私としては、昔のかたというよりも、自分の心の中では生きていて、常に困った時は頼っていたので、渋沢さんの生誕地を一度訪れたいと思っていました。今日は来ることができてよかったです。
◯小島市長
そうだったんですね。ありがとうございます。栗山さんといえば、北海道日本ハムファイターズ(以下ファイターズ)の監督時代に、『論語と算盤』の本を選手たちに渡していたという話を伺い、大変興味を持ちました。
なぜ、『論語と算盤』だったのでしょうか。
◯栗山さん
自分の勉強する方向性がぼやっとしたときに、新聞で経営者の皆さんの『座右の書』が特集されていて、その中で多いのが『論語と算盤』でした。それで、なぜ皆さんが『論語と算盤』と言うのかなと思ったときに、ちょうど新書版が出て、改めてそれを読んでみたんです。その時に、野球って、『論語と算盤』に一番近いなと思ったんです。
◯小島市長
そうなんですね。
◯栗山さん
チームが最下位になっても、自分が活躍していたら、自分だけ給料が上がってしまうというように、『みんなのために』というのと、『個人』というのが相反する動きをしてしまうんです。そういった組織として難しい点や、そういう人たちにどう生きてもらうかを考えた時に、渋沢さんが『論語と算盤』の中で言っていることに答えがありました。それで、『論語と算盤』を選手に渡すようになりました。
◯小島市長
なるほど、そうでしたか。
◆栄一翁から学んだ想(おも)いを選手に伝えて挑んだWBC
◯小島市長
令和5年3月に行われたWBC(ワールドベースボールクラシック)では、栗山さんは日本代表を監督として率いて、世界一になったわけですが、選手たちに、『論語と算盤』の想いや精神はどのように伝えましたか。
◯栗山さん
渋沢さんが言っている『社会で自分が得た富というのは、社会の形がないと得られない。一人では何もできない。人が生きるというのは、まわりの人のおかげであって人が生きている』という想いを伝えましたね。

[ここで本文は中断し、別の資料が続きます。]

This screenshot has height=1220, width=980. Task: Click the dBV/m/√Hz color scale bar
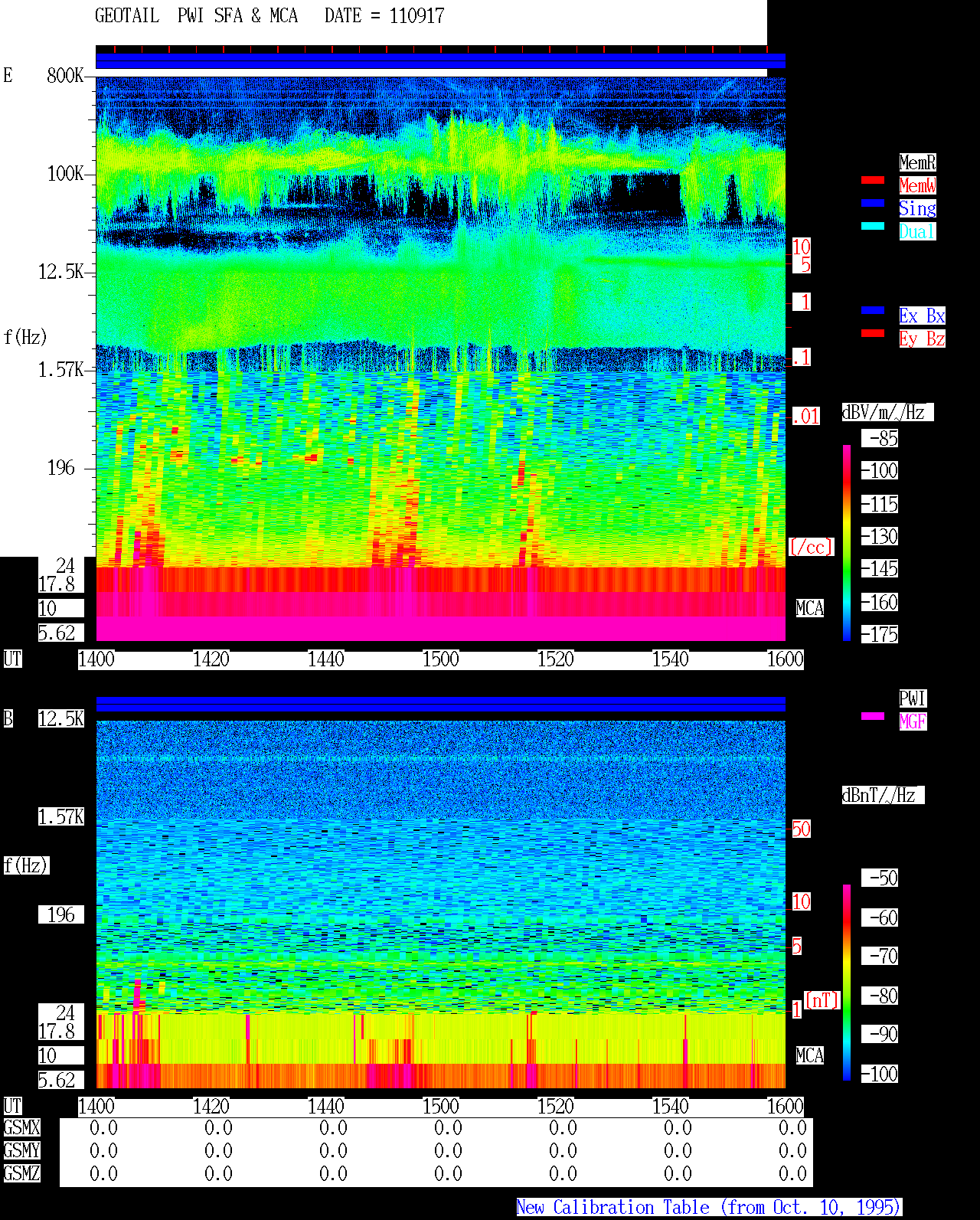[x=847, y=542]
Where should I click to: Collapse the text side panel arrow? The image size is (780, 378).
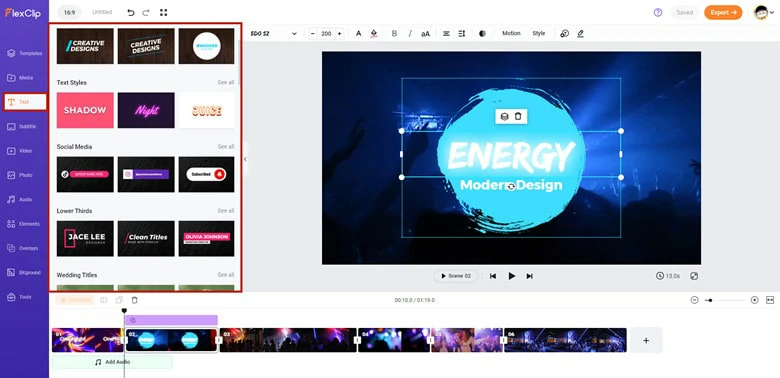245,159
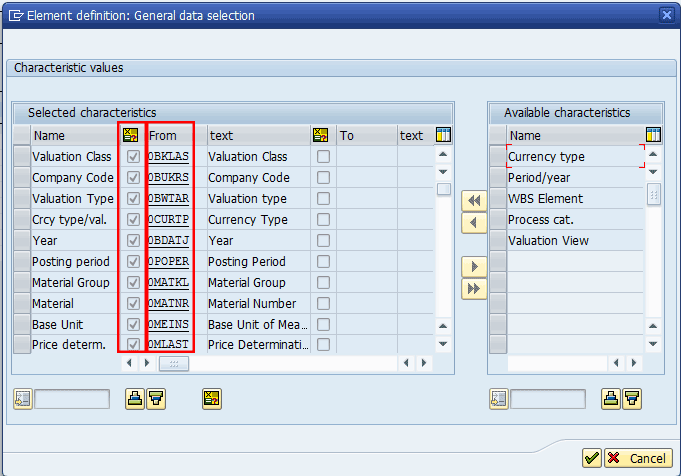The height and width of the screenshot is (476, 681).
Task: Click the single right arrow transfer button
Action: [x=473, y=267]
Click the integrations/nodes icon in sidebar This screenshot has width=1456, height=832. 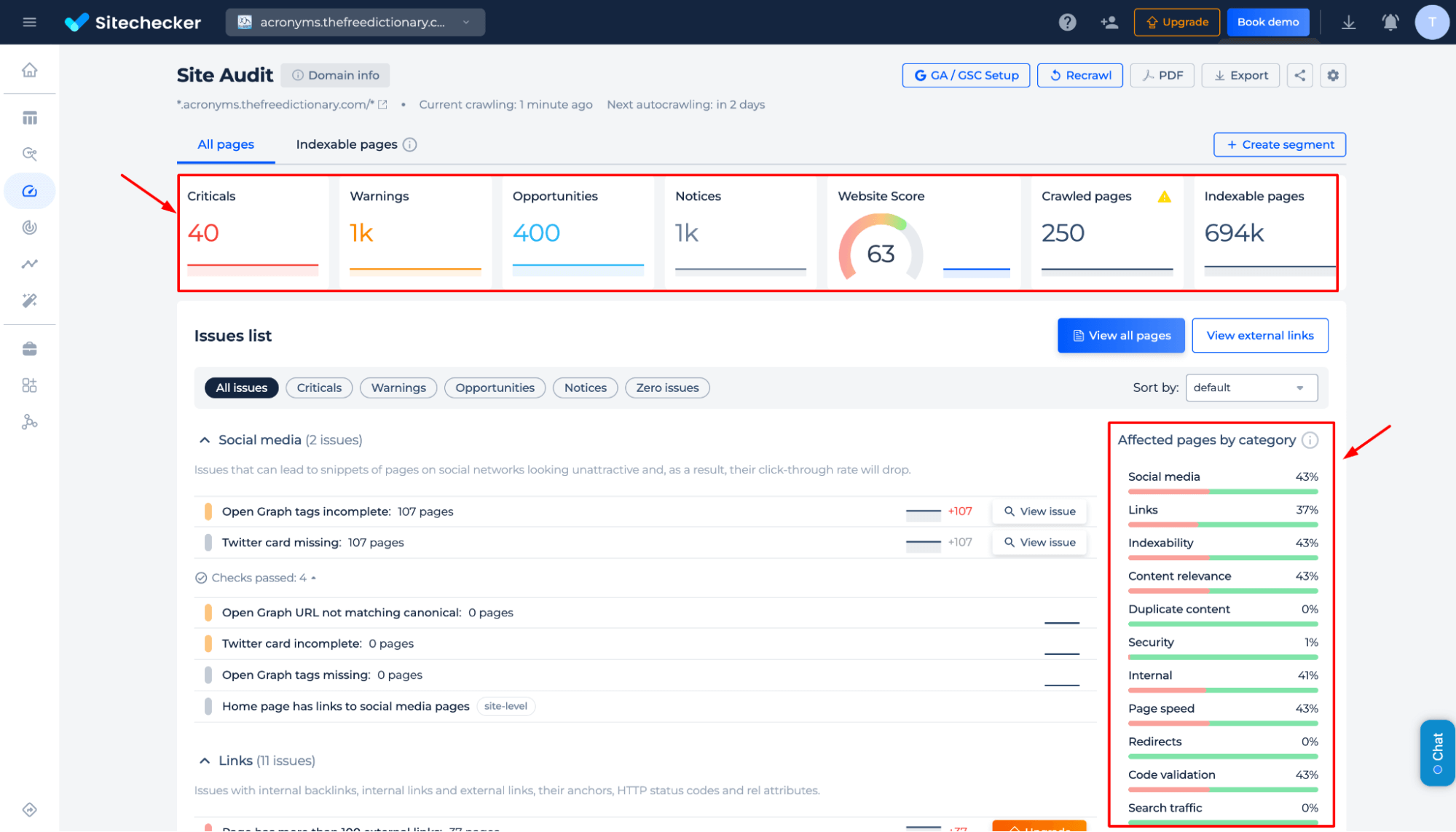[x=30, y=421]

どこまで理解してくれたのかわからないですが、『他人事にするな、侍ジャパンの一員だと思わないでくれ、自分のチームだ、俺のチームだとそれぞれが思ってほしい』と伝えたんです。そうすればチームが前に進むと思ったので。
私自身の考えというより、渋沢さんのような先人の素晴らしい知恵の中から、私が学んで大事だと思ったことを選手たちに伝えていたので、そういう面ではすごく渋沢さんに助けていただきました。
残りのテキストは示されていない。